Permanent Magnet Synchronous Motors (PMSM) have many advantages over other types of motors and are used in many applications. However, undesirable torque ripples are associated with these motors, caused by design, manufacturing imperfections or measurement inaccuracies. These torque ripples occur as periodic functions of the rotor position. While there are several control schemes to minimise torque ripple, such as using observers or pre-compensation, Iterative Learning Control (ILC), an adaptive control method capable of reducing torque ripples that are periodic in nature, has not been extensively investigated to date and may be a suitable method to significantly reduce torque ripple for PMSMs.

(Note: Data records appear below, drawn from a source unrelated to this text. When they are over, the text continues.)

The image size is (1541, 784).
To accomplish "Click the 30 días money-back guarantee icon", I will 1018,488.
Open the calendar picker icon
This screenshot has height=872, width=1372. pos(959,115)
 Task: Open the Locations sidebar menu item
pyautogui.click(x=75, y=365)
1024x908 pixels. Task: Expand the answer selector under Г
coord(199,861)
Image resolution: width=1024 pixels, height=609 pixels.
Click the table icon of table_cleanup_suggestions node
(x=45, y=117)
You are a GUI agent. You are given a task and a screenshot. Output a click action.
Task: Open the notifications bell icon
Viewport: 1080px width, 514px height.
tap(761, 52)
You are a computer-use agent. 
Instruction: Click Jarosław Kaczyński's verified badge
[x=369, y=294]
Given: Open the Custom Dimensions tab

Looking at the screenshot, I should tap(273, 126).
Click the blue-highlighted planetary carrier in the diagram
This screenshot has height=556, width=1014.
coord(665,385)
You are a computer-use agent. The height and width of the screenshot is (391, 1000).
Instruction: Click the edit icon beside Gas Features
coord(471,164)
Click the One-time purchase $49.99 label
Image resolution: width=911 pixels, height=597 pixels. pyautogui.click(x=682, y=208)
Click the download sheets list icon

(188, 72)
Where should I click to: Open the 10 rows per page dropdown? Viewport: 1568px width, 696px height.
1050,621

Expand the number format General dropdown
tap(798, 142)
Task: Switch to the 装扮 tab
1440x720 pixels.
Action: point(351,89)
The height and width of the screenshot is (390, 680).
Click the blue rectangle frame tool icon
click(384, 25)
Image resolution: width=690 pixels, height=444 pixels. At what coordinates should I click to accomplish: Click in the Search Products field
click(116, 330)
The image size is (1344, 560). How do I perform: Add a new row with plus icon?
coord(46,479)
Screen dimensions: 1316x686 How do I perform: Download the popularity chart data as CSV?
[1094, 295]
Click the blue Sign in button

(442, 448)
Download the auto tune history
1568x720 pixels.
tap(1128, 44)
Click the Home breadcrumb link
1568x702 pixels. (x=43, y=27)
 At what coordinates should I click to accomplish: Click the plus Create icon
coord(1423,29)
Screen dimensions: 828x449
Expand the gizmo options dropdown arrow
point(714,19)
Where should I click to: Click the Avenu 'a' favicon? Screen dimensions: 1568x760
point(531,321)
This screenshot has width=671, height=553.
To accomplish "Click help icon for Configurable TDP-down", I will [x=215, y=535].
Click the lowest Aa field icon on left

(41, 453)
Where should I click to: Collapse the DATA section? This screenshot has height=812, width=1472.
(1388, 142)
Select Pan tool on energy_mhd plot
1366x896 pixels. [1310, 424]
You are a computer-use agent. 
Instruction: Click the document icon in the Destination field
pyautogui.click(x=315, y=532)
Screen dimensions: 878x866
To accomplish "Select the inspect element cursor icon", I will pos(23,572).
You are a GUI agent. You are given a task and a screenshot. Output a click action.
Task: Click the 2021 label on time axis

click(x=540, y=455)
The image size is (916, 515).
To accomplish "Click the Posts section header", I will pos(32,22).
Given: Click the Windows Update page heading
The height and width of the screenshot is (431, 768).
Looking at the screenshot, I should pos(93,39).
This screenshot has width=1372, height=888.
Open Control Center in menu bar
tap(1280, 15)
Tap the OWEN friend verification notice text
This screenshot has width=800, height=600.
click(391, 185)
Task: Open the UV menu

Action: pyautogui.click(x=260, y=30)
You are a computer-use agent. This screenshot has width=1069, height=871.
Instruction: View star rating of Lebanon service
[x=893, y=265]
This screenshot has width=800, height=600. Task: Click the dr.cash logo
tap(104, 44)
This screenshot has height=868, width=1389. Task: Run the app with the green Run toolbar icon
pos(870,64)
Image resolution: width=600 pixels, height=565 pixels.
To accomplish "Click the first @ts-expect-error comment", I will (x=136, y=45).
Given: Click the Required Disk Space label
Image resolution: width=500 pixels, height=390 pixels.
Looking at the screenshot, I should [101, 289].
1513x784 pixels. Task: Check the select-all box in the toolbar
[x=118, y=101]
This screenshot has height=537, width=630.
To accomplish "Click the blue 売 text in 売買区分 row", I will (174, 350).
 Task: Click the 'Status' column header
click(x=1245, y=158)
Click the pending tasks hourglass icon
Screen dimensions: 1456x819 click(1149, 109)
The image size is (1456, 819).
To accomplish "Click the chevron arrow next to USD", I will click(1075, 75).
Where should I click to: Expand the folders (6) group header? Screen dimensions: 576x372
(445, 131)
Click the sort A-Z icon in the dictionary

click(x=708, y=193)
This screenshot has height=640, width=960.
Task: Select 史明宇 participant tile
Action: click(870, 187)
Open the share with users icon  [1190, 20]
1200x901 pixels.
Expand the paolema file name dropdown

Various methods of ILC are described in literature, such as the Single Channel First Order ILC (SCFO-ILC), which uses information from the previous cycle within a certain frequency range for the iterative learning process; Multi-Channel ILC(MC-ILC) which uses multiple channels; Higher Order ILC (HO-ILC), which uses information from more than one previous cycle; and adaptive ILC in which the learning gains vary with the error. Most ILC schemes used in PMSM control are the Proportional type ILC (P-ILC) or its variations. Although other types of ILC schemes are available, the effectiveness of these schemes in minimising torque ripple for PMSM are not described in detail in literature.

Simulations and experimental results of this thesis showed that the various ILC schemes were able to suppress the major torque ripple harmonics of PMSM. Of the four categories of ILC, P-type ILC with a forgetting factor has the widest learnable band while D-type ILC and MC-ILC has the narrowest. MC-ILC has the lowest Torque Ripple Factor (TRF), fastest convergence and is relatively robust to parameter variations. Together with HO-ILC and adaptive ILC, they have lower TRF and faster convergence compared to SCFO-ILC.

Two new ILC schemes were proposed in this work: Multi-Channel Higher Order ILC and Multi-Channel Adaptive ILC. Compared to SCFO-ILC, Multi-Channel Higher Order ILC converges faster and has a lower TRF. However, it is not robust to parameter variations. Multi-Channel Adaptive ILC on the other hand is robust, has a low TRF and converges the fastest among other ILC schemes. It can therefore be concluded that the Multi-Channel Adaptive ILC, developed in this thesis, is a suitable ILC scheme for PMSMs to minimise torque ripple.